Automatic crossfade via AutoAdvancePlugin

TypeScript
import { AutoAdvancePlugin } from '@nomercy-entertainment/nomercy-music-player/plugins';

player.addPlugin(AutoAdvancePlugin, {
crossfade: true, // hand off to crossfadeTo on trackEndingSoon
crossfadeDuration: 5, // seconds, must be ≤ trackEndingSoonThreshold
});

AutoAdvancePlugin calls player.crossfadeTo(next, { duration: crossfadeDuration }) when trackEndingSoon fires.

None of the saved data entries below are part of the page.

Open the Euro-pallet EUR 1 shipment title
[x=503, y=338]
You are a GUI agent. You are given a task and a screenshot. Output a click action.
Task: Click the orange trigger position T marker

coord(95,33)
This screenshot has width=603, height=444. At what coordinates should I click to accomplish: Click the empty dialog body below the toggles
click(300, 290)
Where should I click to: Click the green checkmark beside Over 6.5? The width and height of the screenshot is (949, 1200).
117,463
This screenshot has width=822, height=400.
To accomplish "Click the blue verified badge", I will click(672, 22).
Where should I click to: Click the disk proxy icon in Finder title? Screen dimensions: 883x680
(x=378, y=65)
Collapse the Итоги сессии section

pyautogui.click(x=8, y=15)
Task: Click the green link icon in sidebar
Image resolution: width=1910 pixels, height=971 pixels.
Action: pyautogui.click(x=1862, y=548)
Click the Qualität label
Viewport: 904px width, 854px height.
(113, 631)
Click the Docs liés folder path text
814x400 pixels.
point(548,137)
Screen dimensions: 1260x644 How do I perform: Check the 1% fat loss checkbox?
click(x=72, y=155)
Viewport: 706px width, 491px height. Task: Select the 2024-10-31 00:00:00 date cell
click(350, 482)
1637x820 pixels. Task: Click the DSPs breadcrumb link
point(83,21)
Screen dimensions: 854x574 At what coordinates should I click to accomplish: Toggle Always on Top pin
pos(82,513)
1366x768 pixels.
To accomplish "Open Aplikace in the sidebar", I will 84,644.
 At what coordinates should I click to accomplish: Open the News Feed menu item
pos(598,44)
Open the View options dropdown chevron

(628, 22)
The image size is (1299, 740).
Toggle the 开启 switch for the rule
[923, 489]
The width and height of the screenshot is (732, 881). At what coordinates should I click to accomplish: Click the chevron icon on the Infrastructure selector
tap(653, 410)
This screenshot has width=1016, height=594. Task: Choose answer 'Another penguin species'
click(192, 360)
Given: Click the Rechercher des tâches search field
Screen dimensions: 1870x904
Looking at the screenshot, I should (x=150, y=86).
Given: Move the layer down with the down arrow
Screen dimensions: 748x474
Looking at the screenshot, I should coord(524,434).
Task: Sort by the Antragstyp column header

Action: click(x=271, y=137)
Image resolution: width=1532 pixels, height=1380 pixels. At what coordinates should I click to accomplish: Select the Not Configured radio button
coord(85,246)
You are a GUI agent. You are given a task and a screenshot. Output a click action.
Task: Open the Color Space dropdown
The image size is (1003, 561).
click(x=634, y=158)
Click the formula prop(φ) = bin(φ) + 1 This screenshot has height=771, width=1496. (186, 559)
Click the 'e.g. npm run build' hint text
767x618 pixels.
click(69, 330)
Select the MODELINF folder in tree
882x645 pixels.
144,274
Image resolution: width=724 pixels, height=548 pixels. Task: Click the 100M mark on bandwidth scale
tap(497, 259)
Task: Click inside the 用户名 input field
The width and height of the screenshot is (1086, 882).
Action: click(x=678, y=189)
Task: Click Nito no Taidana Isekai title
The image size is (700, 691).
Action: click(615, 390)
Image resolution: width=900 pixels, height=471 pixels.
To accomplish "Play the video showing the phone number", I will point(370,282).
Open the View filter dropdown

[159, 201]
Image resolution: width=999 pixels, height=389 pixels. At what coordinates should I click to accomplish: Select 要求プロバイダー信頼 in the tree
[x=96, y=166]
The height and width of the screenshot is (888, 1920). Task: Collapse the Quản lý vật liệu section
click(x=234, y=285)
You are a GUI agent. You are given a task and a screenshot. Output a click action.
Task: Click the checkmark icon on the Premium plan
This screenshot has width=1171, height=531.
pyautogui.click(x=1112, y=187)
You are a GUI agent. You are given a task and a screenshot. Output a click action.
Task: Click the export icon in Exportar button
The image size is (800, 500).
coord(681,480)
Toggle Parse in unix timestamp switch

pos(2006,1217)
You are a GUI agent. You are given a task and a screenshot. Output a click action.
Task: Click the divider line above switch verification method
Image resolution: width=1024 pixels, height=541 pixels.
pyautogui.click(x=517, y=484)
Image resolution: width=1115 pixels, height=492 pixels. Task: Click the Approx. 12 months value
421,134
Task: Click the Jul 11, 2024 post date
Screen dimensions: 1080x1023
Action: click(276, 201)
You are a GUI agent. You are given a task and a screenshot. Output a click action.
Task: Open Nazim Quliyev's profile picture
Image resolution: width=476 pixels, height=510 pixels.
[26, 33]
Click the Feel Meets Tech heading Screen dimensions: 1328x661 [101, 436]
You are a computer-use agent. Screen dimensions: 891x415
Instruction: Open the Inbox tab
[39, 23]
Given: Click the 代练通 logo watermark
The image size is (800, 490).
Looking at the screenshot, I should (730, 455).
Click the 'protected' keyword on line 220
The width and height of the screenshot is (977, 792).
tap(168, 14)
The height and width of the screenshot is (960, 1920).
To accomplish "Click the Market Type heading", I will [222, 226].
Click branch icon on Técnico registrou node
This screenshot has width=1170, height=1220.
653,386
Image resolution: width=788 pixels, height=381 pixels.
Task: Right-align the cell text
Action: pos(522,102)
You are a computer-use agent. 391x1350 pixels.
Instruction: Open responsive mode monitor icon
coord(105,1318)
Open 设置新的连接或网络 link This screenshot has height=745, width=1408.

Server-triggered crossfade

For radio mode, group listening, or any server-orchestrated transition:

TypeScript
signalRConnection.on('CrossfadeNow', ({ nextTrackId, durationSeconds }) => {
const queue = player.queue();
const track = queue.find((item) => item.id === nextTrackId);
if (track && !player.isTransitioning()) {
void player.crossfadeTo(track, { duration: durationSeconds });
}
});

Monitoring transitions

TypeScript
player.on('crossfadeStart', ({ from, to, duration }) => {
// duration is in milliseconds here (converted from seconds in CrossfadeOptions)
console.log(`Fading "${from?.name}" → "${to.name}" over ${duration}ms`);
});

player.on('crossfadeComplete', ({ track }) => {
console.log(`Now playing: ${track.name}`);
});

// Poll mid-transition:
if (player.isTransitioning()) {
showFadeIndicator();
}

Backend and accuracy

Crossfade works with both backends. For sample-accurate transitions, use webaudio:

TypeScript
player.setup({ backend: 'webaudio' });

Check the active backend by .kind, not by string comparison with the return value of player.backend():

TypeScript
const backend = player.backend();
if (backend.kind === 'webaudio') {
console.log('Sample-accurate crossfade available');
} else {
console.log('RAF-based crossfade (~50 fps)');
}

EQ through crossfade

During a crossfade only the outgoing track is routed through the EQ graph; the incoming track plays un-equalized until it becomes the primary at the end of the fade, after which EQ applies to it as normal.